Collected data entries

=== Begin Enclosure ===

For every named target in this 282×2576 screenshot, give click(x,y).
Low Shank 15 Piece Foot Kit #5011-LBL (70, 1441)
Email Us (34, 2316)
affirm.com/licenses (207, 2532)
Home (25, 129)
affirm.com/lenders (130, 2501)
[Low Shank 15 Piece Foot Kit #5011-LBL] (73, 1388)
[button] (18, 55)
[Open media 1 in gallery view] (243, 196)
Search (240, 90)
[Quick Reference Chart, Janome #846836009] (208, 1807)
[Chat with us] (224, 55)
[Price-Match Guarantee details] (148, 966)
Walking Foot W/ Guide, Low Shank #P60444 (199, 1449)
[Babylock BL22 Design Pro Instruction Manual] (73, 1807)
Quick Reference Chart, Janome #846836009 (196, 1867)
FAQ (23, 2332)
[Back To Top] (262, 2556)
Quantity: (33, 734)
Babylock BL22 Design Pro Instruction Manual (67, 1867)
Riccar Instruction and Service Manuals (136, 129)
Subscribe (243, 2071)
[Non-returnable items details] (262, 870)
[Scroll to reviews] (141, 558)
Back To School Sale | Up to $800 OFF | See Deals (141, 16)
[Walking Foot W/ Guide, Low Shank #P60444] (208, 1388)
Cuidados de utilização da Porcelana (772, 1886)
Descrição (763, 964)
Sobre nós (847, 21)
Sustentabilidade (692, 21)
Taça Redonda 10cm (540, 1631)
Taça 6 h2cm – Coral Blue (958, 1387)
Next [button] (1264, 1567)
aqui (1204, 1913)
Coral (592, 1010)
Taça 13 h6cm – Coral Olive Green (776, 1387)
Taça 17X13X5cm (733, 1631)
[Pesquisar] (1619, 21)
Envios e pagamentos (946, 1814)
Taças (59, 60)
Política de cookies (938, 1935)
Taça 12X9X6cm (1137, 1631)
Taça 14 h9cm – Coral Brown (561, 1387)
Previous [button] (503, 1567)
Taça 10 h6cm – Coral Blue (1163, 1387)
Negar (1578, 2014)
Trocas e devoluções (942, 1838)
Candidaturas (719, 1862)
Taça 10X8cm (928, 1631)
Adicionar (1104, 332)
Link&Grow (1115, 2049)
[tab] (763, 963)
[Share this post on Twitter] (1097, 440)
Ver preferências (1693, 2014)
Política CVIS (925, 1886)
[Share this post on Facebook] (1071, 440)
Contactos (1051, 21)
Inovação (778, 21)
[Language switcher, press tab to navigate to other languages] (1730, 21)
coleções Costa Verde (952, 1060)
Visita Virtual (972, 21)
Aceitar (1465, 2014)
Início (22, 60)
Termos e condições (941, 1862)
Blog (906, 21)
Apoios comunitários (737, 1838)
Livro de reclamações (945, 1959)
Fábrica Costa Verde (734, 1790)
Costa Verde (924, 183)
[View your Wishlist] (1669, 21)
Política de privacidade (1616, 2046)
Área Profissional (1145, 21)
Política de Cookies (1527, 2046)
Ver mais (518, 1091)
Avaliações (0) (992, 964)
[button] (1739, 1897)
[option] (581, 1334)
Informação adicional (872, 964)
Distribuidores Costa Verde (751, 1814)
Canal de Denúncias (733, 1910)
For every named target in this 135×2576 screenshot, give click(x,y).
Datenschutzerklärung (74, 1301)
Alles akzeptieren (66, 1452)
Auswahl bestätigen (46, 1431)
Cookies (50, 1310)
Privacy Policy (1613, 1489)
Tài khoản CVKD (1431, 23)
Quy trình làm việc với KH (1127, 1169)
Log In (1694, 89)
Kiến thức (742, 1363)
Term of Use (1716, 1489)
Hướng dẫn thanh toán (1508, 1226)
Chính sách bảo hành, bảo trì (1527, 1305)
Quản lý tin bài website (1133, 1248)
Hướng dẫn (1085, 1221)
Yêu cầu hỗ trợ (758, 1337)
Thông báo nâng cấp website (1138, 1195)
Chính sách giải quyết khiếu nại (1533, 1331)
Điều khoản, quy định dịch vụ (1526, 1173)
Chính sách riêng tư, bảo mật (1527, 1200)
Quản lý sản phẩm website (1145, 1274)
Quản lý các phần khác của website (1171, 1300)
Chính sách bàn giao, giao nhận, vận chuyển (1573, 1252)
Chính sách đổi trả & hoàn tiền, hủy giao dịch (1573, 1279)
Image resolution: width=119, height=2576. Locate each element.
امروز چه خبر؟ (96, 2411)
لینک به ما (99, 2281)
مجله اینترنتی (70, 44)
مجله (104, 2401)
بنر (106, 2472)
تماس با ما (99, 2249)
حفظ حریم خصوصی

=== End Enclosure ===

* _EXERCISE BRIEF_
Take the line above containing "Taça 10 h6cm – Coral Blue (1163, 1387)", the line containing "Blog (906, 21)", and all lines in between, and copy them exactly without anything else.

* _OUTPUT BELOW_
Taça 10 h6cm – Coral Blue (1163, 1387)
Negar (1578, 2014)
Trocas e devoluções (942, 1838)
Candidaturas (719, 1862)
Taça 10X8cm (928, 1631)
Adicionar (1104, 332)
Link&Grow (1115, 2049)
[tab] (763, 963)
[Share this post on Twitter] (1097, 440)
Ver preferências (1693, 2014)
Política CVIS (925, 1886)
[Share this post on Facebook] (1071, 440)
Contactos (1051, 21)
Inovação (778, 21)
[Language switcher, press tab to navigate to other languages] (1730, 21)
coleções Costa Verde (952, 1060)
Visita Virtual (972, 21)
Aceitar (1465, 2014)
Início (22, 60)
Termos e condições (941, 1862)
Blog (906, 21)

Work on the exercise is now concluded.